** Opening Data for analysis block **

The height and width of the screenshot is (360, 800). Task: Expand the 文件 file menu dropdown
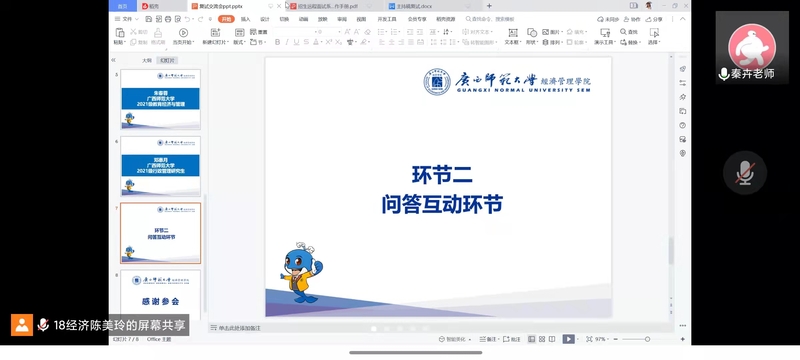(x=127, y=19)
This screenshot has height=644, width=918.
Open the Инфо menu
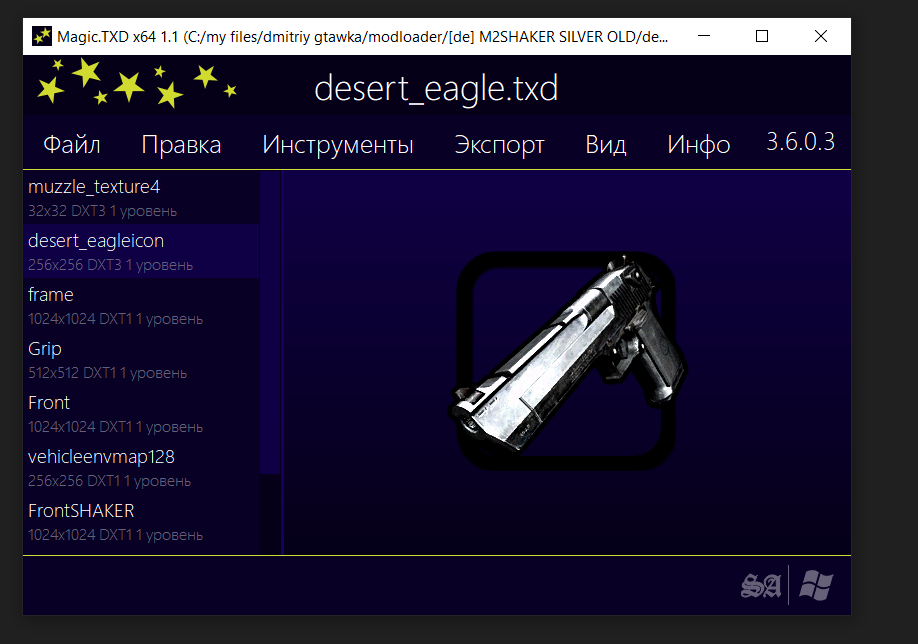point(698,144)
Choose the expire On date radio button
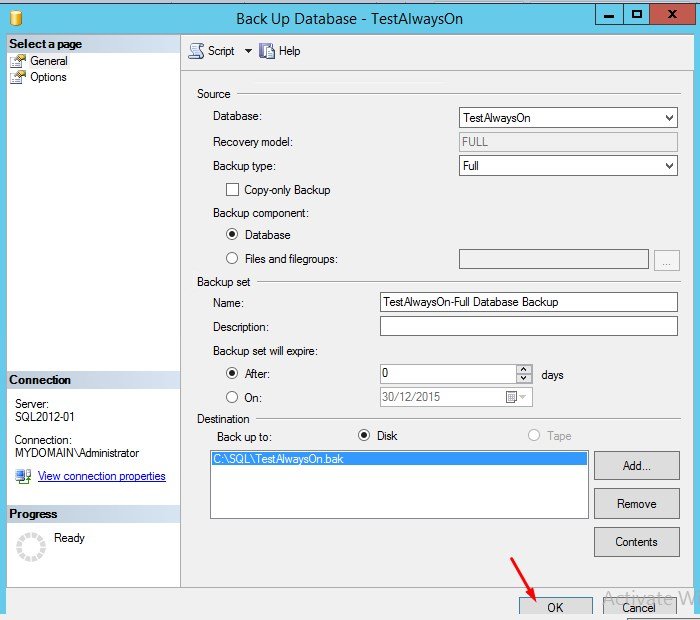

** Closing Data for analysis block **

* What is needed *
Write out a verbatim copy of the lines from the line that contains "This screenshot has height=644, width=918." through the end of the entries above; pictures are not copied.

* Expected answer *
This screenshot has height=644, width=918.
Open the Инфо menu
point(698,144)
Choose the expire On date radio button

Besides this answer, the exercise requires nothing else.